試合レポート

【東東京】決勝 共栄学園 vs 東亜学園

2023.07.30


ミラクル共栄学園!準決勝に続き9回2死からの逆転劇で甲子園初出場を決める

<第105回全国高校野球選手権東東京:共栄学園12ー6東亜学園>◇30日◇決勝◇神宮

これが勢いというものか。準決勝で9回2死から劇的なサヨナラ勝ちをした共栄学園が、決勝戦でも9回2死からの逆転劇で悲願の甲子園初出場を決めた。

両チームとも決勝戦に至るまでの戦いでかなり消耗していた。東亜学園の先発は三浦 寛明投手(3年)。主将でもある三浦に託した形だ。一方、共栄学園の先発は2年生の田嶋 勇斗投手。エースの茂呂 潤乃介投手(3年)の消耗が激しく、序盤を何とかつないでいければという意味での先発起用であった。

試合は序盤から点の取り合いになった。1回、共栄学園は1番・笹本 裕樹内野手(3年)、5番・前田 幸毅内野手(3年)の二塁打などで2点を先制すれば、その裏、東亜学園は5番・三浦の左前適時打などで1点を返す。3回、共栄学園はエラー絡みで1点を追加する。

4回、東亜学園が1死後、安打2本を連ねたところで、投手を1年生の首藤 健介投手に交代する。田嶋が4回途中まで持ったことは、共栄学園の原田健輔監督としては、「よく頑張ってくれました」という健闘だった。交代した首藤は、東亜学園の9番・佐藤 海斗捕手(1年)に二塁打を打たれ2人が生還。同点になる。続く1番・毛利 光希外野手(3年)を死球で出したところで、共栄学園はエースの茂呂を登板させる。茂呂は2つの四球で押し出しの1点を献上したが、後続は絶つ。

5回、共栄学園が4番・菊池 虎志朗捕手(3年)の二塁打など安打3本を放ち同点に追いついたところで、東亜学園は投手を三浦から投手陣の柱の1人である大沢 健翔投手(3年)に交代する。6回、共栄学園は代打の渡邊 修(3年)の三塁打などで1点を勝ち越す。共栄学園は、途中出場の3年生が活躍したことが、勝利につながっていく。
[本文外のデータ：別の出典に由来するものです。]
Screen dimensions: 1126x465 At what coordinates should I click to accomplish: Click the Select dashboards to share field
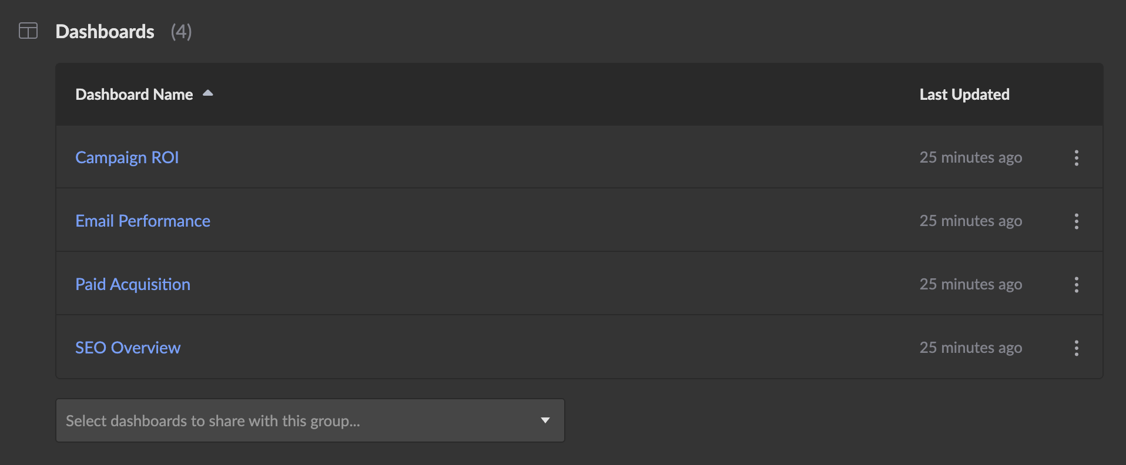pos(294,420)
5対4。共栄学園が1点リードで迎えた8回の東亜学園の攻撃は、この試合の分水嶺になった回だ。この回、東亜学園は安打1本と2つの四死球で1死満塁のチャンスを得る。ここで4番・倉持 大希外野手(3年)の二ゴロに対し、二塁手の二塁への送球が悪送球になり、2人が生還して東亜学園が勝ち越す。しかし続く大沢の打席の2球目にスクイズを敢行するが、共栄学園のバッテリーはこれを読んで外して追加点を阻止する。エラーで逆転されても、バッテリーが冷静さを失わなかったことが、9回のドラマにつながっていく。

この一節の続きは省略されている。